Two of the key variables studied in this paper that affect the behavior of the markets are the information arrival (CCA) and processing rates (CCL) of the market (and by extension the market participants). As will be shown the value of the ratio of these rates (CCA/CCL) can determine different regimes of normal and “anomalous” behaviors for security returns. As this ratio evolves over a continuum of values, security returns can be expected to go through phase transitions between different types of behavior. These dramatic phase transitions can occur even when the underlying information generation mechanism is unchanged. Additionally when the information arrival and processing rates are assumed to fluctuate independently and normally, the resulting ratio (CCA/CCL) is shown to be Cauchy distributed and thus fat tailed.

This line of research actually suggests significantly different remedies to market instability compared to those currently utilized such as so called “circuit breakers”. The level and stability of the information processing rate CCL of the market (and market participants) turns out to be the most important variable in the model. Policies which increase this level and minimize the variance of the information processing rate will reduce the probability of occurrence and the ultimate severity of anomalous market fluctuations.

Non-normality, Subordination, and the Limits of Computation

One obvious and well documented feature of securities markets is the observed non-normality of market returns. The concept of trading time or subordinated Brownian motion as pioneered by (Mandelbrot and Taylor 1967), and (Clark 1973) provides a method of retrieving the normality assumption. The traditional calendar clock is replaced with stochastic time due to the random arrival of information at the market. Market activity in terms of the number and/or size of trades is often used as a proxy of the information arrival rate. After taking into account this stochastic changing of time or “time deformation” returns have been demonstrated to be approximately normality distributed for most return data.

Failure of the Subordination Hypothesis for Large Price Movements

The time deformation or subordination methods have been extensively studied and provide a useful explanation and remedy for a large bulk of the observed market non-normality. However, there is evidence that subordination fails to completely explain extreme price movements. (Silva 2005) determined that subordination only effectively explains the center (?85%) of price movements, and that the subordination hypothesis is rejected for returns that reach the 2 standard deviation level and above.
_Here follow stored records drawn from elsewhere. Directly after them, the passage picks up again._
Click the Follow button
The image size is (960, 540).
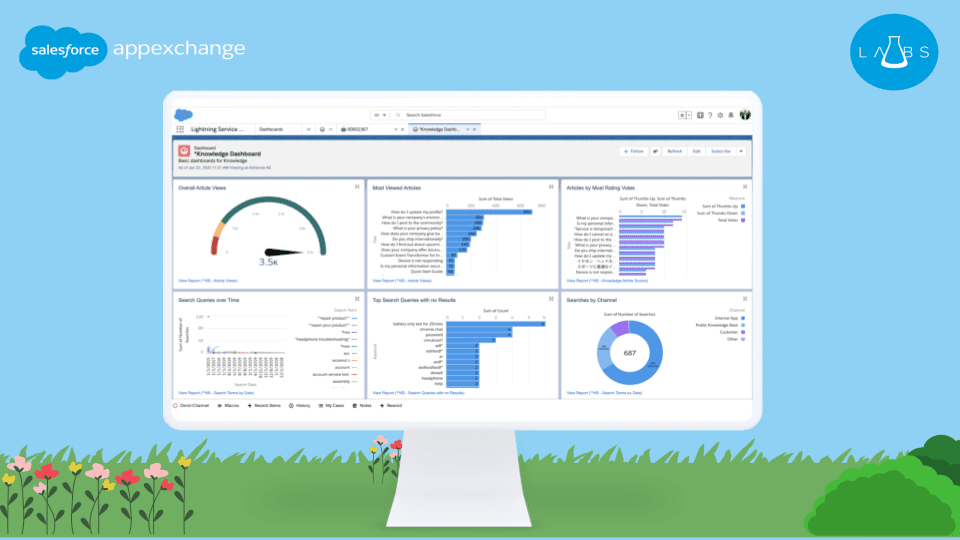pyautogui.click(x=633, y=151)
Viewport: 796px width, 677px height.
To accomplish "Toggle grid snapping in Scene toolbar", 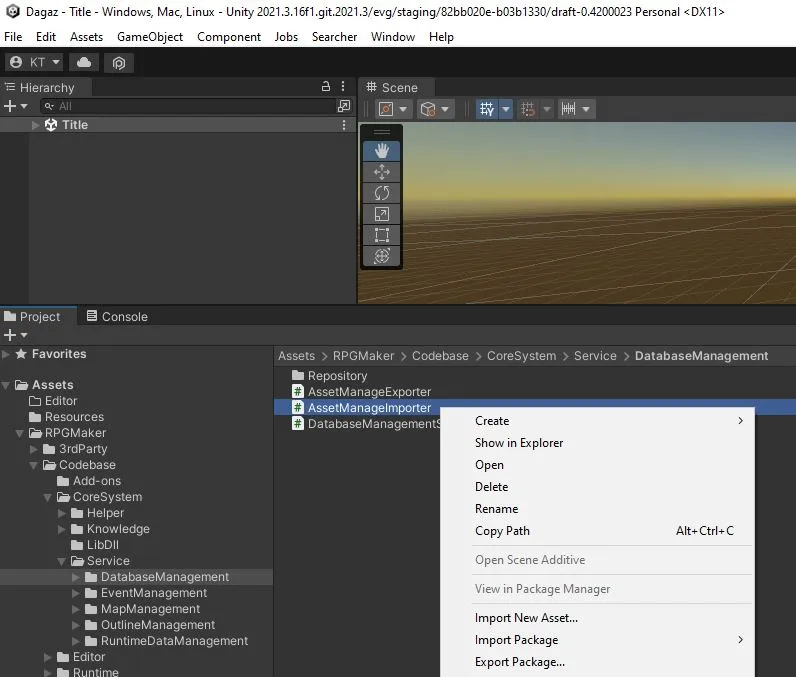I will pos(529,109).
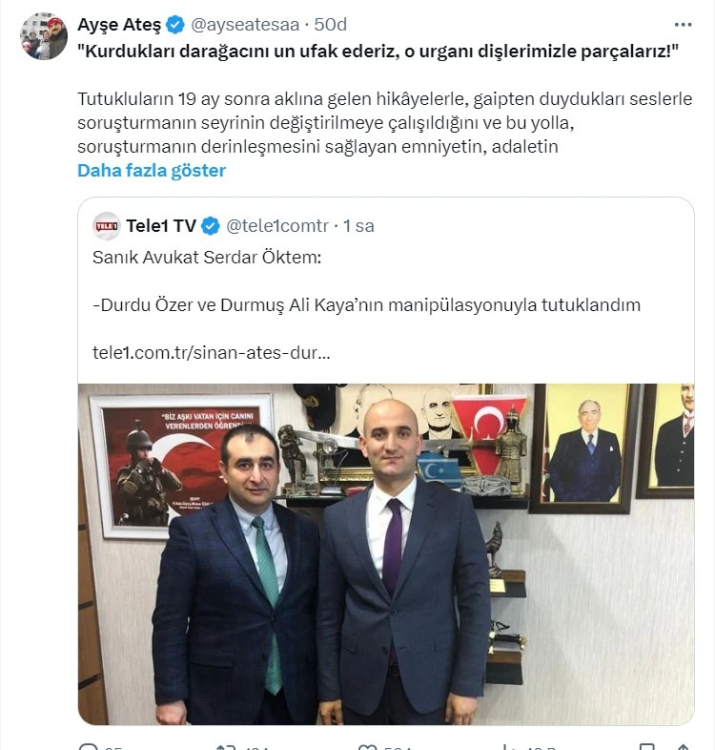This screenshot has height=750, width=715.
Task: Open the Tele1 TV account name
Action: click(161, 226)
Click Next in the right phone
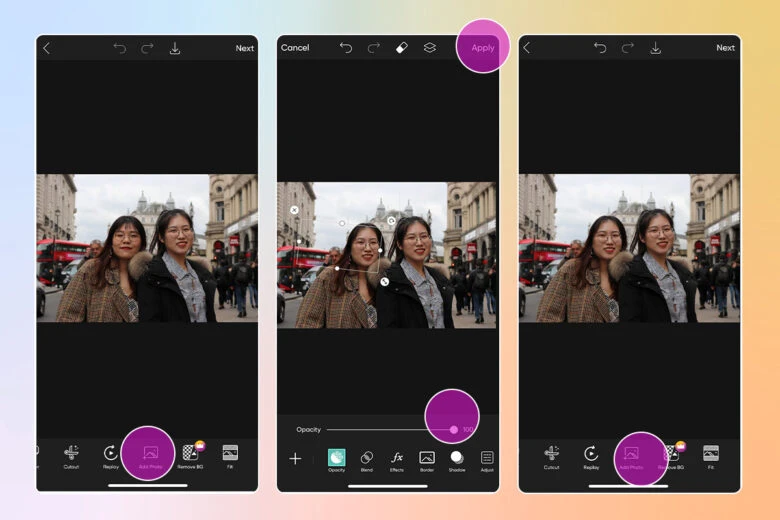The width and height of the screenshot is (780, 520). (x=725, y=48)
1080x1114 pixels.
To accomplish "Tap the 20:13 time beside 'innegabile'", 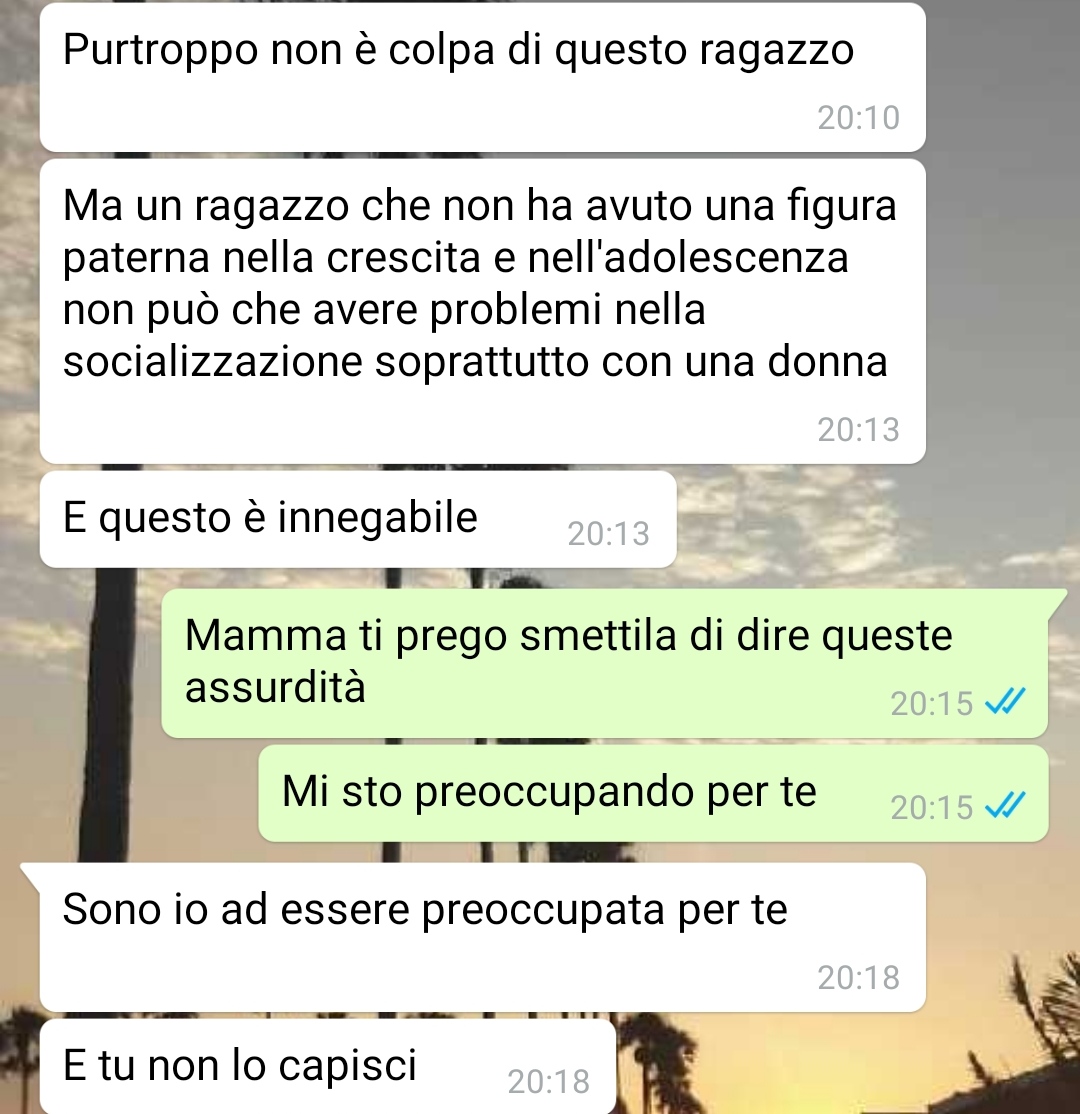I will (x=608, y=534).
While (Farmer et al. 2008) provides evidence that subordination does not explain large price movements in the London Stock Exchange.

This author argues that prior time deformation methods are missing an additional important factor which may affect the subordination process. The missing factor is the information processing ability of the market (and market participants) relative to the randomly arriving information. The decisive role of the rate information processing rate and its variance in the behavior of market returns is the subject the following analysis.

In the following section an alternative formulation of the standard subordination process is derived and its relation to the typical trade number and volume type time deformation process is presented. Afterwards the author shows how this alternative structure naturally generates different behaviors including the increased likelihood of extreme events. Finally the remedies suggested by this perspective to reduce the severity and probability of occurrence of these extreme events are discussed.